To restrict the Service Account to read only the tasks assigned to specific groups

DeepikaRT · ‎08-07-2025

We've created new service account, role and created ACL to grant read-only access to incident/problem/change/Requested item table. Currently, the account can pull all records, but we need to restrict it to only pull tasks assigned to a specific group.

J Siva · ‎08-07-2025

Hi @DeepikaRT
If that service account is being used by a third-party application, then share an API that provides access only to records belonging to a specific group.
In the Table API encoded query, add the filter condition "assignment_group=<sys_id of the group>".

Regards,
Siva

Ankur Bawiskar · ‎08-07-2025

@DeepikaRT

you will have to ask 3rd party team to add encoded query for group.

But what if they don't give encoded query they will see everything.

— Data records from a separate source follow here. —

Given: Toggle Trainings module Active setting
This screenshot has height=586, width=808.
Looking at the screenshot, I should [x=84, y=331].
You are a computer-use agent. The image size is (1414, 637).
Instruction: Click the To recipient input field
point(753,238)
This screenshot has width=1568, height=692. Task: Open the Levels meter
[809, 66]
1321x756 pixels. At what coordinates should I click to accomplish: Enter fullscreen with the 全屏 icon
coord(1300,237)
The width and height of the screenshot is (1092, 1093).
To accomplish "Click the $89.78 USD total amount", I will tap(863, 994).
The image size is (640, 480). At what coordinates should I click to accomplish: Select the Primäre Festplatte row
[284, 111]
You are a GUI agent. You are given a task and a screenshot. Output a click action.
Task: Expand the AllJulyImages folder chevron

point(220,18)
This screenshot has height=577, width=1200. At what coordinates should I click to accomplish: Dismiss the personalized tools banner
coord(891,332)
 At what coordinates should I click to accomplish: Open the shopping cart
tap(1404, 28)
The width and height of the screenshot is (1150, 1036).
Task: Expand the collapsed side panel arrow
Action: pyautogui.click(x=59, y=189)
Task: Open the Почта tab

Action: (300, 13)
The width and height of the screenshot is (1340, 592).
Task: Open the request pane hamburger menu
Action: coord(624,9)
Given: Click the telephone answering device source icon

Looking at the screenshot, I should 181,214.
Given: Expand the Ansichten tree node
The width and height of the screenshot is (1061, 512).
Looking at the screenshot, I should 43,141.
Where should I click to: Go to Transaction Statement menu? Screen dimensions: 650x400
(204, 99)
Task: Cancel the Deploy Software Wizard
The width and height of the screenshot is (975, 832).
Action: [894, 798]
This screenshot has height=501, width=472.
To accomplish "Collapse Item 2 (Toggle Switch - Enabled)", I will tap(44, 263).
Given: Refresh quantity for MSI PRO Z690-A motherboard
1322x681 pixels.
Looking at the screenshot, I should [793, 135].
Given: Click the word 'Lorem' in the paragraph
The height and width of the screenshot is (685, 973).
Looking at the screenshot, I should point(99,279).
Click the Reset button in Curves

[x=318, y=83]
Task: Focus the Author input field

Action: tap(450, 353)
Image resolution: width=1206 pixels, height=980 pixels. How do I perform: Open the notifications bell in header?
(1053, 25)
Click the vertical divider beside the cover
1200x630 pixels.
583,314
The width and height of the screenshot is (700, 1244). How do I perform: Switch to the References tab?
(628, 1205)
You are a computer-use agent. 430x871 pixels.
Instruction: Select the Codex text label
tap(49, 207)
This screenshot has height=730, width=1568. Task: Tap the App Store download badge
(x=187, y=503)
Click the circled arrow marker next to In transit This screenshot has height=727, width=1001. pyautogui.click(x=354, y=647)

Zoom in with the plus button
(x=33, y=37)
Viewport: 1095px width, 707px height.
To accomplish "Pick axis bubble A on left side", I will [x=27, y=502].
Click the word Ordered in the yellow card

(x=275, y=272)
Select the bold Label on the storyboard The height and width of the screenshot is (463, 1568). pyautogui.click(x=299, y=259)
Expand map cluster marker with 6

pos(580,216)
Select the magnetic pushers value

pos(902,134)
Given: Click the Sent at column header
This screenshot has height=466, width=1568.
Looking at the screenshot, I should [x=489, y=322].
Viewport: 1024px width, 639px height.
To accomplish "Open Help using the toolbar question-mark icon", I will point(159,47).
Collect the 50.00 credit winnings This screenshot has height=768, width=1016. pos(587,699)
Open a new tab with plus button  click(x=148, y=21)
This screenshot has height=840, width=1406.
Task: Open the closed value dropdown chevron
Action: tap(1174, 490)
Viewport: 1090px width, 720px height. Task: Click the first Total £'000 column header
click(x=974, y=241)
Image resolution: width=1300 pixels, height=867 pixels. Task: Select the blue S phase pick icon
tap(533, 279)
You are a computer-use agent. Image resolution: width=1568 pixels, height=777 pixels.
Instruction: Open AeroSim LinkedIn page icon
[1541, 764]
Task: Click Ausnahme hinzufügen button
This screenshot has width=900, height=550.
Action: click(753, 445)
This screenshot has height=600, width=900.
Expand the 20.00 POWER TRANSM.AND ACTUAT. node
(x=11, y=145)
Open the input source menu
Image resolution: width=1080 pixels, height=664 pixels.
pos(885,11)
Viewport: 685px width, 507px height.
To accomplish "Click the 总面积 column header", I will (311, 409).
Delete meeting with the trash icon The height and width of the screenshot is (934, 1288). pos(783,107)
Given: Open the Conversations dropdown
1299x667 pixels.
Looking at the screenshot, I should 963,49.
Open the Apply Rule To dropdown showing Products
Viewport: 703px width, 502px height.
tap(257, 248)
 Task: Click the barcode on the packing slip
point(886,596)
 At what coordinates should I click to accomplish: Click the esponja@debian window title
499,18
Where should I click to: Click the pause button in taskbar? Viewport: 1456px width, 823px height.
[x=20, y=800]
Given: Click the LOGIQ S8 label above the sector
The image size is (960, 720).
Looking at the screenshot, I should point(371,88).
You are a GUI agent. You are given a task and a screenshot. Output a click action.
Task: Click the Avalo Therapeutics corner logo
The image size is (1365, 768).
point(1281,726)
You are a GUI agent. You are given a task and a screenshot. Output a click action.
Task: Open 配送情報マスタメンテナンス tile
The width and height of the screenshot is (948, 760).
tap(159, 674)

You can't control this using Table API.

So I recommend using scripted REST API and you can use GlideRecord in that and restrict and give the API response accordingly.

If my response helped please mark it correct and close the thread so that it benefits future readers.

Regards,
Ankur
✨ Certified Technical Architect || ✨ 9x ServiceNow MVP || ✨ ServiceNow Community Leader

Ankur Bawiskar · a month ago

@DeepikaRT

Hope you are doing good.

Did my reply answer your question?

If my response helped please mark it correct and close the thread so that it benefits future readers.

Regards,
Ankur
✨ Certified Technical Architect || ✨ 9x ServiceNow MVP || ✨ ServiceNow Community Leader

DeepikaRT · a month ago

Thanks for your input. I tried applying a data condition in the ACL and tested it in Postman, but it's returning empty results.